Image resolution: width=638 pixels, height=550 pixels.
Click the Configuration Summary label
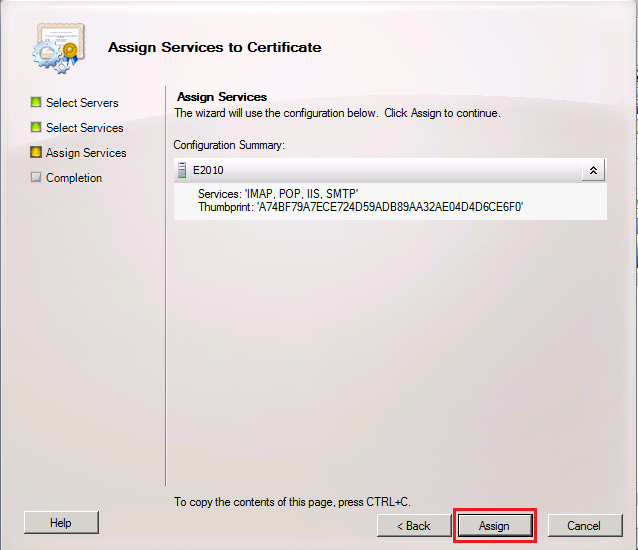(229, 145)
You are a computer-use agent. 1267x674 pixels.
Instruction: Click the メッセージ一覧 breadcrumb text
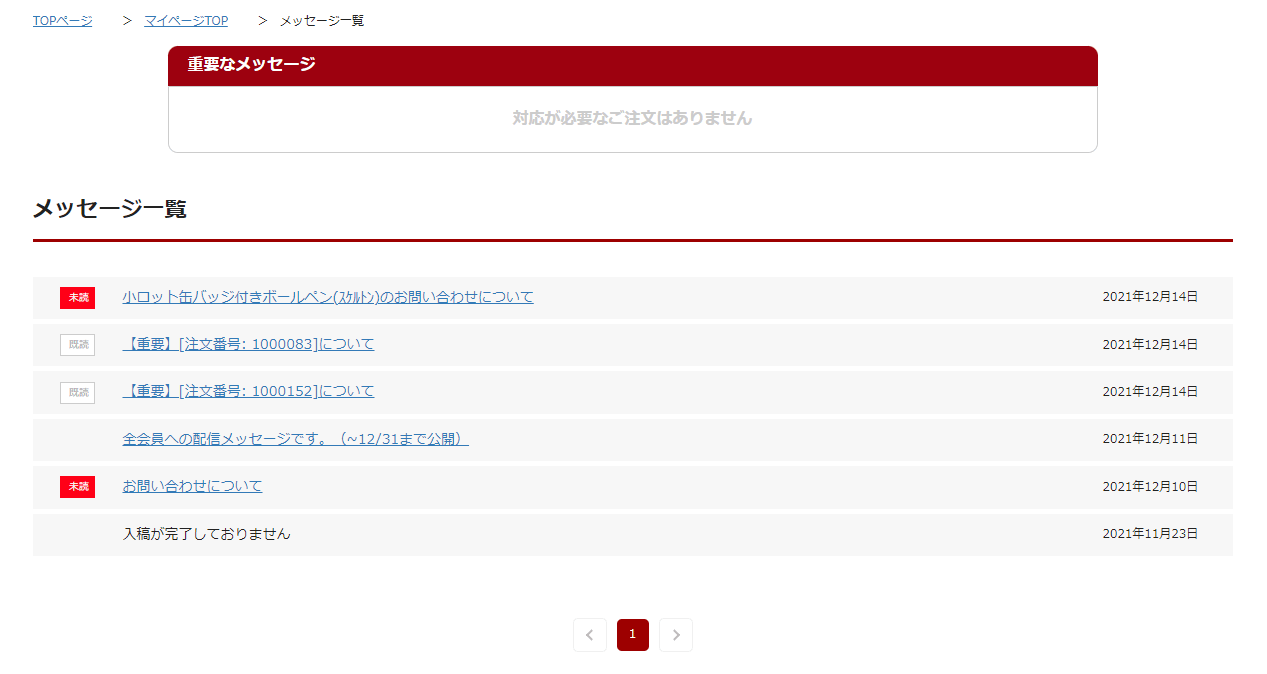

▶ **WHAT IS REQUIRED**: Copy the listing word for word, excluding its pictures.

▶ **EXERCISE RESPONSE**:
Image resolution: width=638 pixels, height=550 pixels.
Click the Configuration Summary label
(229, 145)
You are a computer-use agent. 1267x674 pixels.
Instruction: Click the メッセージ一覧 breadcrumb text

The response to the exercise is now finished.